This week’s big story, which was rather predictable: Yesterday’s referendum in Bolivia continues the current status, with Evo Morales still in power and the opposition also in Eastern Bolivia remaining strong:
Bolivians voted Sunday to keep President Evo Morales in office, with unofficial returns on a recall referendum giving him a victory even larger than the one that put him in office more than two years ago.
But despite drawing more than 60 percent of the vote, according to partial counts from polling stations, Morales appears to have not fundamentally changed the prevailing political deadlock in this Andean nation. The governors in eastern Bolivia, who form the powerful opposition to Morales, also held their seats by wide margins, leading to concerns that the voting results could exacerbate tensions here.

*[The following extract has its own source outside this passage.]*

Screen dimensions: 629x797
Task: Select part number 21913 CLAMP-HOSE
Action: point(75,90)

The president, vice president and eight of the nine state governors were subject to Sunday’s recall vote. Three governors, including Morales opponents from La Paz and Cochabamba, were defeated. Meanwhile, the governor of Santa Cruz, the relatively wealthy lowlands state that has led the fight for more regional autonomy and to remove Morales, was backed by nearly 70 percent of voters, Bolivian television reported.

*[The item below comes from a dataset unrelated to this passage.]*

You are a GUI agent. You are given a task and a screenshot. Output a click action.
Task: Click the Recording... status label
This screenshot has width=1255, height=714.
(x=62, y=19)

The departments voting against Morales are: Santa Cruz (70%), Beni (78%), Tarija (62%) and Chuquisaca (61%). As you may recall last May Santa Cruz, home to 25% of Bolivia’s population, voted for autonomy, a result which Morales dismissed.
Noticias24 has a video (in Spanish) of the final results.
Official results will be available in 7-10 days.
Morales to push on with Bolivian reforms after winning vote. The Beeb makes it sound as if having opposition in Bolivia is a bad thing, since they claim that the referendum was “designed to heal the country’s wounds” – into a Communist country.
As regular readers of this blog know, Evo Morales has the financial and ideological support of Hugo Chavez. Version Final estimates that in the past two years Chavez has sent Morales US$2,912,851,275, including $55 million for the purchase of helicopters and $30 million for improving the Bolivian army ifrastructure. More at the PDF file in Spanish (via el duende de Santa Cruz). Gateway Pundit posts that Venezuela and Iran are to loan Bolivia 225 million dollars to create a state cement company for the construction of roads and houses, ignoring housing shortages in their own countries.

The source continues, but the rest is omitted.